Repeat the following entries verbatim, apart from the pictures.

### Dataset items
═══

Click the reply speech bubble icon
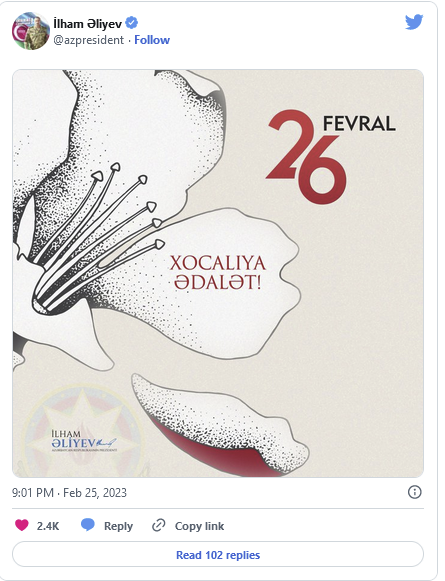 88,525
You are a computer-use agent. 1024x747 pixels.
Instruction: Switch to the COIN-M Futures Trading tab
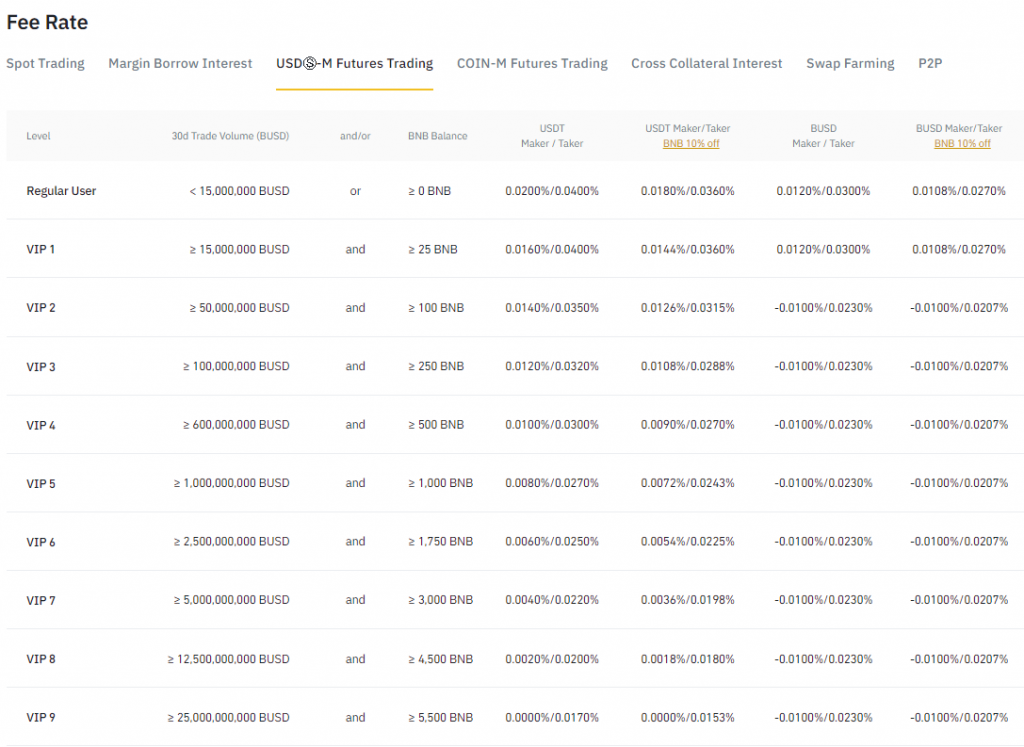532,63
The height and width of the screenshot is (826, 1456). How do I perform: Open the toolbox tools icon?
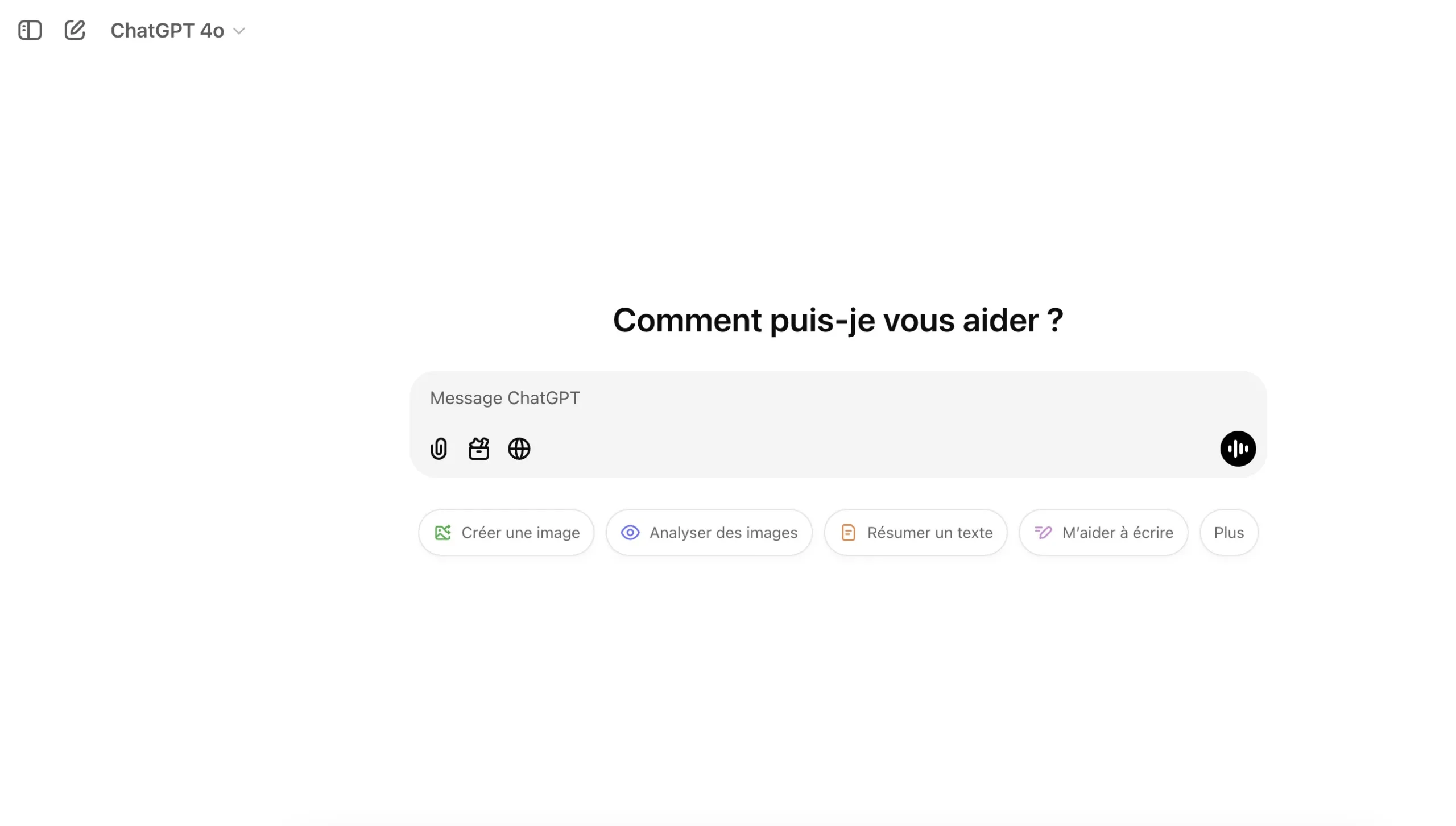pos(479,449)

═══

### TASK ANSWER
Click the reply speech bubble icon
 88,525
You are a computer-use agent. 1024x747 pixels.
Instruction: Switch to the COIN-M Futures Trading tab
532,63
The height and width of the screenshot is (826, 1456). How do I perform: Open the toolbox tools icon?
pos(479,449)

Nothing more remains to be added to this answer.